После постановки "Сирано" в Петербурге у меня попросил его Корш.

Вот тут произошел любопытный инцидент. Я приехала из-за границы за два дня до пресловутой "пятницы", в которую предстояла премьера "Сирано", и пошла в театр, где шла рядовая репетиция. Почему-то я не пошла к Коршу за кулисы, а сразу прошла в зал и села подальше, где-то в партере, чтобы слушать, "как звучит". В зале было темно, и меня никто не заметил. Народу не было. Начала прислушиваться. Сперва не поверила своим ушам. Я обыкновенно плохо помнила свои стихи, меня часто подлавливали и потешались над этим. Но тут я как раз помнила хорошо -- уж слишком с большим подъемом и волнением они писались. Особенно "Дорогу гвардейцам гасконским". Но слушаю -- и не узнаю. Какая-то белиберда, почти не рифмованная, без признака стихотворного размера... Ничего не понимаю. Досидела до конца репетиции, а когда все кончилось и все лениво потянулись к выходу, я подошла к суфлеру, старому знакомому, и сказала:

-- Покажите-ка мне на минутку суфлерский экземпляр.

Он, растерявшись от моего неожиданного появления, отдал мне экземпляр. При свете электрической лампочки я убедилась, что весь печатный экземпляр заклеен исписанными листами бумаги. Вся роль Сирано и все реплики его партнеров, -- а ведь, в сущности, пьеса эта не что иное, как сплошной монолог Сирано, -- были перечеркнуты и написаны наново.

-- Ну, спасибо, я возьму этот экземпляр себе. -- И, не дав ему опомниться, скрылась.

Придя домой и убедившись, что под моим именем собирались ставить безграмотную переделку, я немедленно отправилась в Общество драматических писателей и композиторов, охранявшее авторские права, и запретила постановку пьесы. На это, по нашему уставу, я имела право. О снятии пьесы сообщили Коршу. Для него это явилось ударом. Он прилетел ко мне смущенный и взволнованный. Я спросила его -- как это могло случиться?

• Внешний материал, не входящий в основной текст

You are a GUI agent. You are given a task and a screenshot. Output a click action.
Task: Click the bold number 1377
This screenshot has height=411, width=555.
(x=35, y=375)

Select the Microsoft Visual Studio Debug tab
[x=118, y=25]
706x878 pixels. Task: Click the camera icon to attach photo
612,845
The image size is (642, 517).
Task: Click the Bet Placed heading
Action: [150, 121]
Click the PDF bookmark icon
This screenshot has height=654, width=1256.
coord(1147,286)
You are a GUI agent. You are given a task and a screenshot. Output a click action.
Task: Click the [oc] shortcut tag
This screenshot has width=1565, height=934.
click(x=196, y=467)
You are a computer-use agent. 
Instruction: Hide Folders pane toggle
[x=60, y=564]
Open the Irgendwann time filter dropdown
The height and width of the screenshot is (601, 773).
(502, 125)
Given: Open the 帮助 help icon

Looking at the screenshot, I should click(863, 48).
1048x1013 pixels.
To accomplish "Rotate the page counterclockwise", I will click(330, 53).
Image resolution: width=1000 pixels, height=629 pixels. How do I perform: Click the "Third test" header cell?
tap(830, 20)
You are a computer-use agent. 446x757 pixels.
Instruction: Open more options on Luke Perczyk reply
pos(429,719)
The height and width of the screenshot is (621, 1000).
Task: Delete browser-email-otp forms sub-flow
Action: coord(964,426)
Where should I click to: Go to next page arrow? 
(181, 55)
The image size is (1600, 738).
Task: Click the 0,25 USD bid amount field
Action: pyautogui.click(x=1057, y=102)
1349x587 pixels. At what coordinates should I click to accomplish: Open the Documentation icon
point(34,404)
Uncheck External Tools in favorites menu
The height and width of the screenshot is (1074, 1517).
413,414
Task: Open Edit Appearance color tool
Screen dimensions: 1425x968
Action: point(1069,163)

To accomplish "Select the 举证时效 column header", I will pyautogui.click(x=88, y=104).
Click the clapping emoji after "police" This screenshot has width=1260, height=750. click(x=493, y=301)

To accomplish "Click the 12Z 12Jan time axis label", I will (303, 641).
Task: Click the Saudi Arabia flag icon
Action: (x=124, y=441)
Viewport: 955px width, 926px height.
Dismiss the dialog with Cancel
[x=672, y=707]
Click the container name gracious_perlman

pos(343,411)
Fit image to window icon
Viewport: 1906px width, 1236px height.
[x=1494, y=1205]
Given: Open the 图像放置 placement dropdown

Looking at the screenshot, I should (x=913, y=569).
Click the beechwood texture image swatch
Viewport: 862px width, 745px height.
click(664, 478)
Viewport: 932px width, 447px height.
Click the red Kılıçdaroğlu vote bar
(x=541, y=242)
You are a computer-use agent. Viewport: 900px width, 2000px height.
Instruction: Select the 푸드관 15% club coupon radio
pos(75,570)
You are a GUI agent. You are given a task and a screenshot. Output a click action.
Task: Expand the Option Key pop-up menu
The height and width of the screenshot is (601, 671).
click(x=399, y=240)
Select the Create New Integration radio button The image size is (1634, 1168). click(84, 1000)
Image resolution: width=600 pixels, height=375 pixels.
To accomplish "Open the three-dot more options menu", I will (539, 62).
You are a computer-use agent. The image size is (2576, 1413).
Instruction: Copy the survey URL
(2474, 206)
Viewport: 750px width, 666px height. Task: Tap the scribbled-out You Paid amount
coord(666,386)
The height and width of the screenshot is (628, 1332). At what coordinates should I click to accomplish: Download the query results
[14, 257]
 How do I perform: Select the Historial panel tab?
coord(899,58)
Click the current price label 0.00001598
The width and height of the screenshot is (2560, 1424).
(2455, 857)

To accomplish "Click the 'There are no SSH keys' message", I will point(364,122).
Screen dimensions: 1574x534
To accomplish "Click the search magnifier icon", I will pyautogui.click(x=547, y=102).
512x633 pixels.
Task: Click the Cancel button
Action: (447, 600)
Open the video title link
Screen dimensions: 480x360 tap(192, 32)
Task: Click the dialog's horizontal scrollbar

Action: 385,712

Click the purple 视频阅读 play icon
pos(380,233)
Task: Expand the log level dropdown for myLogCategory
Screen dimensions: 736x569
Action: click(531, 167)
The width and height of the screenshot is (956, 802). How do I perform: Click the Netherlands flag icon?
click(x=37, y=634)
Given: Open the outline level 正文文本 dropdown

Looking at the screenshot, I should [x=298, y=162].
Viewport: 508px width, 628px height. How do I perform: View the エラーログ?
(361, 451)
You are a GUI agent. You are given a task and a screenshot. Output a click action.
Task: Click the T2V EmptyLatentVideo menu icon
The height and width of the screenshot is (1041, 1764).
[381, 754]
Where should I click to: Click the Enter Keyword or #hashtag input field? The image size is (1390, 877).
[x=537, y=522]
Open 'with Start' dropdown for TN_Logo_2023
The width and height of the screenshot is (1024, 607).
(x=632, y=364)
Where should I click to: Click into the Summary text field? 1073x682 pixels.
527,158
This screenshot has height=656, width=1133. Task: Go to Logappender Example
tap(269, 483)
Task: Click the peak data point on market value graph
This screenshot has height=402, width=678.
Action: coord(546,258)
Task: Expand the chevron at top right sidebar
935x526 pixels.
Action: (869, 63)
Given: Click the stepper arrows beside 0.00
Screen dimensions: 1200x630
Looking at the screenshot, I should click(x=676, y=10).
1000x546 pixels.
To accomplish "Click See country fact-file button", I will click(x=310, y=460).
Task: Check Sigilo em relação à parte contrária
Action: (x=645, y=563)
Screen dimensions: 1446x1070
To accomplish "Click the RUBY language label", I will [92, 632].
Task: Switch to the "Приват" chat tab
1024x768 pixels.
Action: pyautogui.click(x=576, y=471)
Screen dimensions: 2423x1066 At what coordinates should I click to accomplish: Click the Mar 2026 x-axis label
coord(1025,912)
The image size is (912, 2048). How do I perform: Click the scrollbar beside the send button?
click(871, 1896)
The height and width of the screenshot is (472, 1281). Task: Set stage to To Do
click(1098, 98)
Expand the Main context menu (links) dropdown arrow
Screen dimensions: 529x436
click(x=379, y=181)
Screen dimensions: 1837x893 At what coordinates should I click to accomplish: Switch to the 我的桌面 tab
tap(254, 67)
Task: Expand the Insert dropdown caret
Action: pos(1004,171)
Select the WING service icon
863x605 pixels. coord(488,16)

Он стал оправдываться, что артист, ставивший "Сирано" в свой бенефис, был якобы графоманом и решил роль Сирано переделать по-своему. А он, Корш, не имел об этом понятия, так как еще не был на репетиции -- собирался пойти завтра на генеральную.

Дело было ясно: актер этот, К-в, довольно красивый, но дубоватый малый, был сыном симферопольского богача и театру был материально очень полезен, поэтому его баловали и потакали ему во всем.

Я сказала Коршу:

-- Пожалуйста, я вовсе не хочу срывать вашей "пятницы": ставьте пьесу, но чтобы на афише стояло: "перевод К-ва".

-- Да как же можно, -- публика ждет вашего перевода, вас так любят!